【山形県】もう一度挑戦 – 小林みどりさんが医薬品の現場で見つけたもの

🌅 もう一度挑戦という選択

山形県の朝、西部にある工場へ向かう24歳の小林みどりさんは、ふと立ち止まって深呼吸をする。空はうっすらと白み始め、肌に触れる風はまだ少し冷たい。一年前のこの時間には、考えもしなかった景色がそこに広がっていた。あの頃の自分は、こんなに穏やかな朝を迎えられるとは、夢にも思っていなかったのだ。40代からでも遅くない、再起の場としての工場——まさにその言葉を地で行くような毎日が、今、小林みどりさんの人生にはある。

販売員から工場へ転身の小林みどりさんにとって、安定した収入を得られる仕事はずっと夢のような存在だった。来月の給料がいくら入るか分からない不安、急な出費に怯える日々——そんな生活を続けながら、本当はもっと違う人生を歩みたいと、ずっと願っていた。求人広告に「寮完備」「未経験OK」「月収32万円」の文字を見つけた時、ようやく一筋の光が差し込んだような気がした。「これは、自分のための仕事かもしれない」。長年諦めていた未来が、急に色を取り戻した瞬間だった。

ものづくりの現場

新たな一歩

「本当にこの選択で正しいのだろうか」と、最後の最後まで迷った。慣れ親しんだ土地を離れること、新しい環境に飛び込むこと、何もかもが未知数だった。それでも、トリエルの担当者が条件面の不安にもひとつひとつ丁寧に答えてくれたおかげで、安心して一歩を踏み出せた。「もし合わなかったら、また相談してください」というその言葉が、何よりも心強かった。後がない、ではなく、いつでも戻れる場所がある——そう思えるだけで、人は前に進めるのだと、小林みどりさんは振り返る。

入社してすぐ、ベテランの先輩が一対一で仕事を教えてくれる体制になっていた。小林みどりさんを担当してくれたのは、勤続15年以上のベテラン社員だった。「焦らなくていいよ。3ヶ月くらいで一通りできるようになるから」と言ってくれるその先輩の言葉が、何よりも心強かった。難しい場面に直面しても、すぐに飛んできてフォローしてくれる。質問すれば嫌な顔ひとつせずに教えてくれる。小林みどりさんはここで、生まれて初めて「自分は大切にされている」と感じたという。

成長と仲間

半年経つ頃には、小林みどりさんは新しく入った後輩に教える立場になっていた。「自分が教えてもらった分を、今度は誰かに返したい」。そんな気持ちで、丁寧に技術と心構えを伝えていく日々が始まった。後輩が初めて一人で工程を完了させた時、自分のことのように嬉しかった。「人に教える」という経験は、自分の理解をより深めることにもつながった。教えるためには、自分が完璧に理解していなければならない。小林みどりさんは、後輩の成長を通じて、自分自身もまた成長していくことを実感していた。
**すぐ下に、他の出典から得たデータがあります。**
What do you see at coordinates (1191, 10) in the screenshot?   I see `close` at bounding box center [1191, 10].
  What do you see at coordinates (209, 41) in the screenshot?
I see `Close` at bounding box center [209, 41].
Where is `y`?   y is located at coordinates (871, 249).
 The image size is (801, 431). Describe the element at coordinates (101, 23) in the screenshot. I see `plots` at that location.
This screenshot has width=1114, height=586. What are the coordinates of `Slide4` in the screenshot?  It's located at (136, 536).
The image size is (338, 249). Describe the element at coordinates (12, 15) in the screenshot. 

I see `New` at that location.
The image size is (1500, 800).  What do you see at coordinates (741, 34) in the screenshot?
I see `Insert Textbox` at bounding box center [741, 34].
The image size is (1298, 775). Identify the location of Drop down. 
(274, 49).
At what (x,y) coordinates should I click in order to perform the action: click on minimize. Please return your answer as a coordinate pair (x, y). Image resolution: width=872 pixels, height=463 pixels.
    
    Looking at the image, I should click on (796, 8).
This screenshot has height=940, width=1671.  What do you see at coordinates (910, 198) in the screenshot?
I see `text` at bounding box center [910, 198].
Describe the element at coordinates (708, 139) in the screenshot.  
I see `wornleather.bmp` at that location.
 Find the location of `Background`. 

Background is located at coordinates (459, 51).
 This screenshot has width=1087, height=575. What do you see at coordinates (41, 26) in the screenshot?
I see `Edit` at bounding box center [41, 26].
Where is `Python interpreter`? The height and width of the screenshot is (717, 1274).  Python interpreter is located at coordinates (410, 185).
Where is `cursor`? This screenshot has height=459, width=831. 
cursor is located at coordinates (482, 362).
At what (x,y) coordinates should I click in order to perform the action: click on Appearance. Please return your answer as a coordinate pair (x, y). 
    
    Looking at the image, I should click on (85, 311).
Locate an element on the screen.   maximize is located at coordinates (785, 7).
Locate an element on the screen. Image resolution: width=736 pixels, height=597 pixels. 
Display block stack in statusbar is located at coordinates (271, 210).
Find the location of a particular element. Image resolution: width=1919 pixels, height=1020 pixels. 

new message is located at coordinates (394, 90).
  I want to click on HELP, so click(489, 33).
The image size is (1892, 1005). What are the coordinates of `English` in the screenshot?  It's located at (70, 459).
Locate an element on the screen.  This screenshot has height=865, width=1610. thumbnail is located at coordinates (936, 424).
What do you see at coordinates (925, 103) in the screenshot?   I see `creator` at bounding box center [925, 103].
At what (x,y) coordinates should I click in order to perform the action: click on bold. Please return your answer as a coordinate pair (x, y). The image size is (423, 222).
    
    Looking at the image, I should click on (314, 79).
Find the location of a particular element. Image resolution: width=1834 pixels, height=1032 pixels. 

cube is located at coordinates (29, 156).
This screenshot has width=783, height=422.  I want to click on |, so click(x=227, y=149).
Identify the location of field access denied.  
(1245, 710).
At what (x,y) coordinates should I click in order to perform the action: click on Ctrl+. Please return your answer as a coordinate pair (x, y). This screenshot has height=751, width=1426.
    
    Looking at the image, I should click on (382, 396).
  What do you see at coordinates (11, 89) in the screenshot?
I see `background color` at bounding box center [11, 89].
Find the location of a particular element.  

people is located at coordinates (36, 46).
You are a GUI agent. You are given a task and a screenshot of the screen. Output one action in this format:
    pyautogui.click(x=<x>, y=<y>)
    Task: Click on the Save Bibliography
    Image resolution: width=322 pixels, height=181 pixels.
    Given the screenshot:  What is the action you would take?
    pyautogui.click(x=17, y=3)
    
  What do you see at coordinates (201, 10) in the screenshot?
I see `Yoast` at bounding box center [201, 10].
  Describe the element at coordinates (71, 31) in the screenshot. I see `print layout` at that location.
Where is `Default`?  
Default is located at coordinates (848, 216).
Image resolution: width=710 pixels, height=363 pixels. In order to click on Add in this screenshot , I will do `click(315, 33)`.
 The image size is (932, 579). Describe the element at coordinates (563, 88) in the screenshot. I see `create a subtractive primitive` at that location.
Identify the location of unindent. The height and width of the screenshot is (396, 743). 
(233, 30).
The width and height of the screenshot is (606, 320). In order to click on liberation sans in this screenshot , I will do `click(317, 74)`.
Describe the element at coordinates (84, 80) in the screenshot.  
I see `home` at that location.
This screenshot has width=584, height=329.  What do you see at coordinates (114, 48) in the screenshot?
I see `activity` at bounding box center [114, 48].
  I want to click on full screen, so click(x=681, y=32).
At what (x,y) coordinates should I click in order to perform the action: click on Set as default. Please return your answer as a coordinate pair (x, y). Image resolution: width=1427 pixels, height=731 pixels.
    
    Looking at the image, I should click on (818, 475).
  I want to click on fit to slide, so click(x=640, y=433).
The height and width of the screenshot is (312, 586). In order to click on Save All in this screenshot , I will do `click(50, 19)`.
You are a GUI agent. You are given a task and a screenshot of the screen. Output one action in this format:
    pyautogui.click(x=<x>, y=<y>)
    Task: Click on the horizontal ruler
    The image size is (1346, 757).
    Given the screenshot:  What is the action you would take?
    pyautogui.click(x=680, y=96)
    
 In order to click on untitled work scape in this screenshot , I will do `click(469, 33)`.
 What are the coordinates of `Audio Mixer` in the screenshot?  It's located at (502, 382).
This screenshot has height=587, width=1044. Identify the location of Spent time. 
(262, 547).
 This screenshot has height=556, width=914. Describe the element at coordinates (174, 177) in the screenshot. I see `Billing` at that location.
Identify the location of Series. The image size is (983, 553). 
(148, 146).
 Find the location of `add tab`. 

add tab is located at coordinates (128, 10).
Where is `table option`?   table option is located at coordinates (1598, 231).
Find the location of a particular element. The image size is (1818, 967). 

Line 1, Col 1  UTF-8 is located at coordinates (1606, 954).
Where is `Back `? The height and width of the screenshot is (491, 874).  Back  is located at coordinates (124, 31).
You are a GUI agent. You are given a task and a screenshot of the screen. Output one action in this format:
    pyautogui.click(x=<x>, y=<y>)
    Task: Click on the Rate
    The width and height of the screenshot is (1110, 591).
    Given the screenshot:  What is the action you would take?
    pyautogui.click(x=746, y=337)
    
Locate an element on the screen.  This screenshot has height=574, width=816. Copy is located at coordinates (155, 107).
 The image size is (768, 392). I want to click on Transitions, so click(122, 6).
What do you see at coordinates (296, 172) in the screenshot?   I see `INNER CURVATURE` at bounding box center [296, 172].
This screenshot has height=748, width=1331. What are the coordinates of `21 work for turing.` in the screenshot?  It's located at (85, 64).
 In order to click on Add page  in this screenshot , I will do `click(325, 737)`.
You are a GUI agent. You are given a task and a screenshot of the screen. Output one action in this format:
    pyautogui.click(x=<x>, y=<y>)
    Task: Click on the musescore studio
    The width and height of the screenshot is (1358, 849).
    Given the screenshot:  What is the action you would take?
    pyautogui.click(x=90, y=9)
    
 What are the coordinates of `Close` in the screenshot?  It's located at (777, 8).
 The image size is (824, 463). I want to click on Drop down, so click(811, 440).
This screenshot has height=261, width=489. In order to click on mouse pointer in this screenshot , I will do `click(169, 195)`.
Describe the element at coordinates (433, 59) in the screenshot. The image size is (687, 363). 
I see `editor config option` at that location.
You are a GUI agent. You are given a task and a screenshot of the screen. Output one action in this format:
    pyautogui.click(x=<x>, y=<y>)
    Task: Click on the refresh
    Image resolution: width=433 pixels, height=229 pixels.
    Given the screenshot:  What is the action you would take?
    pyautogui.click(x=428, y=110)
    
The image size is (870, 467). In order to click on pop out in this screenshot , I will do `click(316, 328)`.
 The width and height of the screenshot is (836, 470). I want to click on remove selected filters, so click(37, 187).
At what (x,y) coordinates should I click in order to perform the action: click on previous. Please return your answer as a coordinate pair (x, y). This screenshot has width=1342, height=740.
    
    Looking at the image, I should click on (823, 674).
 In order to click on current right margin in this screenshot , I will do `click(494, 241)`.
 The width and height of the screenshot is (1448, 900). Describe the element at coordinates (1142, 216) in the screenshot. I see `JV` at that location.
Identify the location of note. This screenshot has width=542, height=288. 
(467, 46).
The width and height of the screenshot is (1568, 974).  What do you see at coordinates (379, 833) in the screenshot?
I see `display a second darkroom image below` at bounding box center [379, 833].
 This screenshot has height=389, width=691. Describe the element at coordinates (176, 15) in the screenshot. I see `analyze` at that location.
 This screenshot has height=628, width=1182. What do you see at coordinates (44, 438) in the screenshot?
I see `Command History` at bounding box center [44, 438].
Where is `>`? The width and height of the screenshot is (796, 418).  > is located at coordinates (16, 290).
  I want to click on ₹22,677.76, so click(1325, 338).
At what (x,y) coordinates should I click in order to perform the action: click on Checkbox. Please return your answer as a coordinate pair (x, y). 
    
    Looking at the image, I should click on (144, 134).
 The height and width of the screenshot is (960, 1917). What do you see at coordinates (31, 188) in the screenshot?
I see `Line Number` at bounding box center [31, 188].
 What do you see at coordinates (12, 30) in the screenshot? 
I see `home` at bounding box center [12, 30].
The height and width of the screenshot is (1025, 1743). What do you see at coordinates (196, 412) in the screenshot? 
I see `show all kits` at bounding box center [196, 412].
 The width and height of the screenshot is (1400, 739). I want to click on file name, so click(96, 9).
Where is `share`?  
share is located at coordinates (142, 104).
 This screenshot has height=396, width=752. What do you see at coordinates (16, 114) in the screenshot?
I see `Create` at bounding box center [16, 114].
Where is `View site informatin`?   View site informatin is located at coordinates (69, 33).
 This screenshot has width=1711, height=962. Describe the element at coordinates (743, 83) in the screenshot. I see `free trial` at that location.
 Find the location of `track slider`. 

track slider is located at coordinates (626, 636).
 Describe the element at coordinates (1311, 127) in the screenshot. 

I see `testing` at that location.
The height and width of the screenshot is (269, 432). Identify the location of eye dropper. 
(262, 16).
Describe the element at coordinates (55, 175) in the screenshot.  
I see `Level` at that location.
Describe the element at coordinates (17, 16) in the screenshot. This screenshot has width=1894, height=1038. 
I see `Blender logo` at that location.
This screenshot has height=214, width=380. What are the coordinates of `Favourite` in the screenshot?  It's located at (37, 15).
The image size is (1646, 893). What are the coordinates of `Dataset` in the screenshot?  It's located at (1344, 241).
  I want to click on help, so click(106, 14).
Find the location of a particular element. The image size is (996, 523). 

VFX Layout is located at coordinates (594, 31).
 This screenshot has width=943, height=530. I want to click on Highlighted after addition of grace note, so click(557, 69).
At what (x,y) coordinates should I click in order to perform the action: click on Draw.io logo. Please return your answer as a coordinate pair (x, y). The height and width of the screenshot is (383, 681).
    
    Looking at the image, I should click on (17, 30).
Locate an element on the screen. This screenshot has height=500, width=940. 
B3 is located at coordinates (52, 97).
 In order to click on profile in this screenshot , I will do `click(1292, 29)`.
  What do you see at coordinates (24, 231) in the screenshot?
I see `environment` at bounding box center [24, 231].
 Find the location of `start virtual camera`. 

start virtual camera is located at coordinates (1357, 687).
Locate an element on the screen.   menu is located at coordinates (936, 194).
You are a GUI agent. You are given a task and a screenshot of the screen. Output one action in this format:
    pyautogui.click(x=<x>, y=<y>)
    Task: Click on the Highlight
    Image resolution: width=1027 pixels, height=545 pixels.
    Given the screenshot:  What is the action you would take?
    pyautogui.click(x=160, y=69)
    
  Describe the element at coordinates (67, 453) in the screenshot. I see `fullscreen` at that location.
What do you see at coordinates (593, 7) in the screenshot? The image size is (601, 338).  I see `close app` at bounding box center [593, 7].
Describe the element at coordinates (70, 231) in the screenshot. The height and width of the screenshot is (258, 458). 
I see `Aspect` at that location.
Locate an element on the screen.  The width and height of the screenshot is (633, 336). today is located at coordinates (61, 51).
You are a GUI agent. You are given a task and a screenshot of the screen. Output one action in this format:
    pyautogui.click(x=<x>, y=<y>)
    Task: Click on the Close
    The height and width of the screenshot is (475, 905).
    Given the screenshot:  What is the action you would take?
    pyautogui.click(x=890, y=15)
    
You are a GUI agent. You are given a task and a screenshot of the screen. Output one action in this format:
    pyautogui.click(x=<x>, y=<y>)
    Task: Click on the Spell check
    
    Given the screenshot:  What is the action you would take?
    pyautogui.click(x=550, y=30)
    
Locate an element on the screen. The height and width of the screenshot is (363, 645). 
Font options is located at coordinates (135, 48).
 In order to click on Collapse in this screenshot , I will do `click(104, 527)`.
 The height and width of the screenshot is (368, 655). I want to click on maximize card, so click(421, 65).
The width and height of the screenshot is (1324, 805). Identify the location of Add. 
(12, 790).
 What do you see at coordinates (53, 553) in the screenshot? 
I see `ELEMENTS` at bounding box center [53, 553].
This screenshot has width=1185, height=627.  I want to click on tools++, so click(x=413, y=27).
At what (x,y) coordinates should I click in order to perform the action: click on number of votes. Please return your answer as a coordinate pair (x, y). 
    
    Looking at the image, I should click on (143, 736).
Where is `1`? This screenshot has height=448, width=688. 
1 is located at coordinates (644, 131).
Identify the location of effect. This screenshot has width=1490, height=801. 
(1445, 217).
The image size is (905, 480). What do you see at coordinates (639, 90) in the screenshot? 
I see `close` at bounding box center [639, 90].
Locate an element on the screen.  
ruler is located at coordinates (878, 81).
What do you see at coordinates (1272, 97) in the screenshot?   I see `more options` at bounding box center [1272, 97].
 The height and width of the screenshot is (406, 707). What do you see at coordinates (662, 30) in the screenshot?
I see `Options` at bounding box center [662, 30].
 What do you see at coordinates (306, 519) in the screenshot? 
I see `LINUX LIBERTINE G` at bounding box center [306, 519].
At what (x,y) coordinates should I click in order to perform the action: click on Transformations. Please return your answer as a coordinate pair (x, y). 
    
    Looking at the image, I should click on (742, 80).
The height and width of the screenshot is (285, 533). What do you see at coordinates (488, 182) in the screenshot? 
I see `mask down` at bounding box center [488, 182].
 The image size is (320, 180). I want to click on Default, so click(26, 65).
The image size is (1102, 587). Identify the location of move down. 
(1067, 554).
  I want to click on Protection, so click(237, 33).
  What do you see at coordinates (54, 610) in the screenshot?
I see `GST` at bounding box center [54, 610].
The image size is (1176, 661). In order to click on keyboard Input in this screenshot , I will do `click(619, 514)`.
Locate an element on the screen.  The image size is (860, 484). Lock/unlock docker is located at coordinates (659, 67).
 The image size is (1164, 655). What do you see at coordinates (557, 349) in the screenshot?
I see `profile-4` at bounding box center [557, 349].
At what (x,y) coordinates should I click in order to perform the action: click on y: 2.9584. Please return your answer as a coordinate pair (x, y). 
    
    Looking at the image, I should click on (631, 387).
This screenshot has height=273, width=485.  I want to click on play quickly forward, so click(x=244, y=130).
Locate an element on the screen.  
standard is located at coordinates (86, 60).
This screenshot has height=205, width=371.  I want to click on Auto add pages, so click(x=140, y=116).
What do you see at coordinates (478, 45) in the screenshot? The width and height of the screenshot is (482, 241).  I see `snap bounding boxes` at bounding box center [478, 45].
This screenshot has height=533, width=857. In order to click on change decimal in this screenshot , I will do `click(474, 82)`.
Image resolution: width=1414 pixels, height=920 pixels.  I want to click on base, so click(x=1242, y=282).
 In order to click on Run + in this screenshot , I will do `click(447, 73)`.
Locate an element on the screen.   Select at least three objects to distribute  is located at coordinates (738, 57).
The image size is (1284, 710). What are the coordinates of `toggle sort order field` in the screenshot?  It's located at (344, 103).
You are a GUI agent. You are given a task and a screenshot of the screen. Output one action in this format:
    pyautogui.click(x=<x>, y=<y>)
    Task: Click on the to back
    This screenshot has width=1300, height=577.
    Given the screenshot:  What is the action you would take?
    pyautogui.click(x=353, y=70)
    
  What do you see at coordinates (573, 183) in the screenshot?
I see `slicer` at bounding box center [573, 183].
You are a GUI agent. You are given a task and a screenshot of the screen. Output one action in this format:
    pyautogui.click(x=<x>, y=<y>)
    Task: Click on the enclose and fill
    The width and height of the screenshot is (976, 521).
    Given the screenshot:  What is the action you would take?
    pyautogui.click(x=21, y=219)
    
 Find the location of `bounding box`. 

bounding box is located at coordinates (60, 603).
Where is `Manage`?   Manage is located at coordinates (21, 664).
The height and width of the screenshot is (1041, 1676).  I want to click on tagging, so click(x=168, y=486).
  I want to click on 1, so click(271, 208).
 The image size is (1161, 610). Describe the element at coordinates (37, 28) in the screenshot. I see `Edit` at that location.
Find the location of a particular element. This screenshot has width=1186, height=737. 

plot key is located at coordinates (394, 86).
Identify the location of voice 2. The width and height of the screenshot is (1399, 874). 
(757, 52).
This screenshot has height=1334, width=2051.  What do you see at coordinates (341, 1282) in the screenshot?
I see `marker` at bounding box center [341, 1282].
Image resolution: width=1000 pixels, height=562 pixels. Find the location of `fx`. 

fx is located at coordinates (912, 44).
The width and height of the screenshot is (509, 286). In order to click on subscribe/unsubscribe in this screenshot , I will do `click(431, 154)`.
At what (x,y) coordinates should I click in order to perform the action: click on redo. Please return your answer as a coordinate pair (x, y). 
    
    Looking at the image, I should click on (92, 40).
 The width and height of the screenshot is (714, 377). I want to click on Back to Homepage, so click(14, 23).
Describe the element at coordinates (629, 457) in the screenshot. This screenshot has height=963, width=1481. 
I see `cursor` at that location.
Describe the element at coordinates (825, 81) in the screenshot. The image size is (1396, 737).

工場の食堂では、山形県の郷土料理が定期的に提供される。地元出身の同僚が「この味、懐かしい!」と喜び、他の地域から来たメンバーも「山形県ってこんな料理があるんだ」と興味津々。食事を通じて、仲間同士の距離もぐっと縮まる。小林みどりさんも、最初は知らなかった山形県の食文化を、すっかり気に入ってしまった。「こうやって新しい土地の文化を知ることも、出稼ぎの楽しみの一つです」。仕事だけじゃない、生活全体が豊かになっていることを実感している。

工場での仕事

忘れられない出来事

ある晩、小林みどりさんは寮の屋上で星を見ていた。山形県の空は、都会では見られないほど星がきれいだった。仕事帰りに屋上に上がる習慣は、いつの間にか小林みどりさんのささやかな楽しみになっていた。販売員から工場へ転身の時には想像もしなかった、こんな穏やかな夜を過ごせる自分。「人生って、変わるものなんだな」とぽつりと呟く。明日もまた、新しい一日が始まる。それを楽しみに思える自分がいることが、何よりも嬉しかった。

そして今

両親に、自分の仕事の話を胸を張ってできるようになった。「お母さん、今こんな仕事をしてるんだ」と電話で語る小林みどりさんの声は、明らかに自信に満ちあふれていた。両親も最初は工場での仕事に戸惑っていたが、小林みどりさんから生き生きと話を聞くうちに、心から応援してくれるようになった。盆と正月には、山形県名物のお土産を持って実家に帰る。小林みどりさんの嬉しそうな顔を見て、母親は涙を浮かべて「あなたが幸せそうで、本当に良かった」と言ってくれたという。